Metadata vs Data: a wholly artificial distinction - edw519
http://blogs.fluidinfo.com/fluidDB/2009/09/05/metadata-vs-data-a-wholly-artificial-distinction/

======
andreyf
_At an architectural level, I think that’s entirely wrong._

In my applications, I've encountered the opposite. On an architecture level
_data_ is usually stored in a relational database, where the nodes of the
indexes' B-trees are optimized in size for the disk and processor cache,
foreign keys are defined and enforced, and transactions ensure consistency.
Meta-data, on the other hand, is significantly more dynamic (the structure
changes as an application evolves) and several orders of magnitude smaller in
size (hence, no need for indexes), and hence better stored in XML, Yaml, or
JSON. I've certainly seen people confusing the two - usually by creating a ton
of structured DB tables which should be replaced with a config file.

Some records
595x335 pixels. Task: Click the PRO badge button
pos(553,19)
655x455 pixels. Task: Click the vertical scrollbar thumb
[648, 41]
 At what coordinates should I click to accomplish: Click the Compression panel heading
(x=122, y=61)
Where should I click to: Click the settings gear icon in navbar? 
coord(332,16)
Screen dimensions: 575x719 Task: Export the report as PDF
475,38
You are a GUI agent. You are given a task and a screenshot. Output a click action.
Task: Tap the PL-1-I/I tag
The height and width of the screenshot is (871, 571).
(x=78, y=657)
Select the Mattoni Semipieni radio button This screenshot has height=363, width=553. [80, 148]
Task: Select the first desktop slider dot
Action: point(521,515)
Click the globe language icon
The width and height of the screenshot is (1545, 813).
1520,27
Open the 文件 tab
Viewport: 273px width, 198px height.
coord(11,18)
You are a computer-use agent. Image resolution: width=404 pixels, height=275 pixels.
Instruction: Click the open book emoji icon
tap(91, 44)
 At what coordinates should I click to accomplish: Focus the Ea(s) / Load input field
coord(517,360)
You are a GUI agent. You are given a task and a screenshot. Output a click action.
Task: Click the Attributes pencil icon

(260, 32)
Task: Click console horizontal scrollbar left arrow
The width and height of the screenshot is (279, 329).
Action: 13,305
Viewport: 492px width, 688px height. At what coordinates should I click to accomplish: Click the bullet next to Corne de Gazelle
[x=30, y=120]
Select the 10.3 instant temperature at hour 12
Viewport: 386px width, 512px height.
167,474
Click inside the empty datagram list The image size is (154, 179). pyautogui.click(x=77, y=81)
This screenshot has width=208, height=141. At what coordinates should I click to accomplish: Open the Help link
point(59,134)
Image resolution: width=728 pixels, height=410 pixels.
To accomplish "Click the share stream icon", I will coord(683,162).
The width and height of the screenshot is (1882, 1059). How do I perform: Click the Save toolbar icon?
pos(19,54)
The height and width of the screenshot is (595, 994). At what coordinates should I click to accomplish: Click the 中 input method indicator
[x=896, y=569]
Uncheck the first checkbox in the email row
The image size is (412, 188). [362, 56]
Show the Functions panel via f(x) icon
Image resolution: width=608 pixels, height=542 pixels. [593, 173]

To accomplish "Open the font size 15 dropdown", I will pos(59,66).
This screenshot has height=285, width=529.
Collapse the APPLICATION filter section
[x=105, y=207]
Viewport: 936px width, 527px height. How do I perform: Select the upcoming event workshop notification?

**INSTRUCTIONS**
1. Repeat the part of the thread on metadata and data starting with "Meta-data, on the" and going on through "a config file.".
2. Answer these from the thread on metadata and data:
(a) In the commenter's applications, what kind of database usually stores data?
(b) Which three formats does the comment name as better for storing metadata?
(c) What does the comment say people create that should be replaced with a config file?
The listing has nothing to do with the thread on metadata and data.

**ANSWERS TO THE EXERCISES**
1.
Meta-data, on the other hand, is significantly more dynamic (the structure
changes as an application evolves) and several orders of magnitude smaller in
size (hence, no need for indexes), and hence better stored in XML, Yaml, or
JSON. I've certainly seen people confusing the two - usually by creating a ton
of structured DB tables which should be replaced with a config file.

2.
(a) A relational database.
(b) XML, Yaml, and JSON.
(c) A ton of structured DB tables.